Dia mengatakan, KPU telah membuat aturan baru terkait kampanye Pilkada 2020 yang digelar di tengah pandemi Covid-19. KPU akan membatasi jumlah massa yang hadir secara fisik saat kampanye calon kepala daerah.
"Jadi terutama yang kita atur baru adalah jumlah kampanye yang dihadiri secara fisik oleh peserta. Jadi kalau rapat umum kita batasi paling banyak 100 orang," ujar Arief Budiman.
"Begitu juga untuk kegiatan debat publik atau terbuka. Jumlah yang hadir dalam satu ruangan debat publik itu 50 orang," ucapnya.
Dia menjelaskan, 50 orang tersebut merupakan total dari dua tim pasangan calon. Sehingga, apabila terdapat dua pasangan calon, maka masing-masing hanya dapat membawa massa 25 orang dalam acara debat.
"Kalau ada dua Pasangan calon maka data maksimal 50 itu harus dibagi menjadi dua kontestan. Kalau ada tiga, kemudian yang 50 orang tadi dibagi menjadi tiga pasangan calon," jelas Arief.
Sementara itu, Bawaslu juga tak tinggal diam. Anggota Badan Pengawas Pemilu (Bawaslu) Fritz Edward Siregar mengakui bahwa pelanggaran protokol kesehatan yang banyak dilanggar calon kepala daerah seolah menguji ketegasan penyelenggara pilkada termasuk Bawaslu.
Dengan tidak mematuhi protokol kesehatan pencegahan Covid-19, mereka telah melanggar UU tentang Wabah Penyakit Menular atau UU tentang Karantina Kesehatan.
Demikian pula dengan Inpres Nomor 6 Tahun 2020 tentang Protokol Kesehatan serta Peraturan Pemerintah tentang Penerapan PSBB dan KUHP terkait kepatuhan terhadap instruksi Presiden.
Pemerintah mempertimbangkan opsi menunda pelantikan pemenang Pilkada 9 Desember 2020 mendatang bagi paslon yang terbukti melanggar protokol kesehatan aman Covid-19, yang telah digariskan dalam Peraturan Komisi Pemilihan Umum (PKPU).
Baca Juga: Sembuh dari COVID-19 Tetap Kehilangan Indra Penciuman, Ini Kata Ahli
Opsi menunda pelantikan ini mengemuka dan mendapat sambutan positif dalam rapat koordinasi dalam rangka optimalisasi dukungan pelaksanaan Pilkada dan penanganan Covid-19 antara Kemendagri dengan KPU dan Badan Pengawas Pemilu (Bawaslu), Senin 7 September 2020.
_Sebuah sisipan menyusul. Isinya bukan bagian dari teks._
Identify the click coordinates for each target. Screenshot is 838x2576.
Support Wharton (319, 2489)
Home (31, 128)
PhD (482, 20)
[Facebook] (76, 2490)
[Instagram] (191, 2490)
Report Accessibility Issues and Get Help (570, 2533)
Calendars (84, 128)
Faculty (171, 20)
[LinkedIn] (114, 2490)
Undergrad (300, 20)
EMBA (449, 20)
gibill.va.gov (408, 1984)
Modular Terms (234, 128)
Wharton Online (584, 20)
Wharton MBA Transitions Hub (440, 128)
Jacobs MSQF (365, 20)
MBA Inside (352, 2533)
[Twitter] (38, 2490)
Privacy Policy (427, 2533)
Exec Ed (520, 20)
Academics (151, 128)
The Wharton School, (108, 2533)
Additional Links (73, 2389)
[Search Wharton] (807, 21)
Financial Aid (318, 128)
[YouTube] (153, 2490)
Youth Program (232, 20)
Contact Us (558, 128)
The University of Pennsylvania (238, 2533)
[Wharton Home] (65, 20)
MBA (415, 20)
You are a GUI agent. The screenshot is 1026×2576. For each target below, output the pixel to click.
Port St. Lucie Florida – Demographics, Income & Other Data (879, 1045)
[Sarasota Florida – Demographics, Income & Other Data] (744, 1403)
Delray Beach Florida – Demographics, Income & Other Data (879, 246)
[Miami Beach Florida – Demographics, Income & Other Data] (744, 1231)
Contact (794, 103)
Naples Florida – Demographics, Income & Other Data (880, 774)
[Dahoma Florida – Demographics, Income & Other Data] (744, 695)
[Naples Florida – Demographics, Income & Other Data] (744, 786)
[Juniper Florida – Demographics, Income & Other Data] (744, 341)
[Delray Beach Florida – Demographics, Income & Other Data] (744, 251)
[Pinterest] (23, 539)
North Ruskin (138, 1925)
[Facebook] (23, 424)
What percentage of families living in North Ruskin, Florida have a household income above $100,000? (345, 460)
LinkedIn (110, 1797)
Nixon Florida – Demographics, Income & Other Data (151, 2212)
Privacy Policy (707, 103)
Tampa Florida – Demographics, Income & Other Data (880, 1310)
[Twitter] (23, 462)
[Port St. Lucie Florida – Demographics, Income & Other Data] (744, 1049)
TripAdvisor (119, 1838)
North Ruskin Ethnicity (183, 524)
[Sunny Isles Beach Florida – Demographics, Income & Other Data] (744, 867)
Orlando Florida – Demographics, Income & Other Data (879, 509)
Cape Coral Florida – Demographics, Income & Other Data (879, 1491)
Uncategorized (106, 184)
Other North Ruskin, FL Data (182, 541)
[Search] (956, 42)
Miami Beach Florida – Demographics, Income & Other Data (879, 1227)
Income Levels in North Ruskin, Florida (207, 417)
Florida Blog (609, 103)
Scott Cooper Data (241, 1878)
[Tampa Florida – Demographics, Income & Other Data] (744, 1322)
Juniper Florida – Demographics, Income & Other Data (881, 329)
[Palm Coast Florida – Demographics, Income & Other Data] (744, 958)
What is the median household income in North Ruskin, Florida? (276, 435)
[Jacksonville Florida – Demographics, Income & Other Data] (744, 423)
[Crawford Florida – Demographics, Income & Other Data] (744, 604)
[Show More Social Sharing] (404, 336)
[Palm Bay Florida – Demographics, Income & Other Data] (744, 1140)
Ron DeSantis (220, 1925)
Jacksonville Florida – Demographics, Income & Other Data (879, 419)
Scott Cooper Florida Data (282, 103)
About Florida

Rapat tersebut dihadiri Komisioner KPU Hasyim Asyari, Anggota Bawaslu Fritz Edward Siregar, Inspektur Jenderal Kemendagri Tumpak Haposan Simanjuntak, Direktur Jenderal Otonomi Daerah Kemendagri Akmal Malik Piliang, Direktur Jenderal Politik dan Pemerintahan Umum Bahtiar, Dirjen Kependudukan dan Pencatatan Sipil Zudan Arif Fakrulloh, Staf Ahli Mendagri Yusharto Huntoyuno dan pejabat kemendagri lainnya.
Selain opsi tersebut, Tito mengatakan menunjuk pejabat dari pusat sebagai pejabat sementara (Pjs) kepala daerah. Hal ini dilakukan apabila kepala daerah tersebut terbukti melanggar protokol kesehatan secara signifikan di masa Pilkada.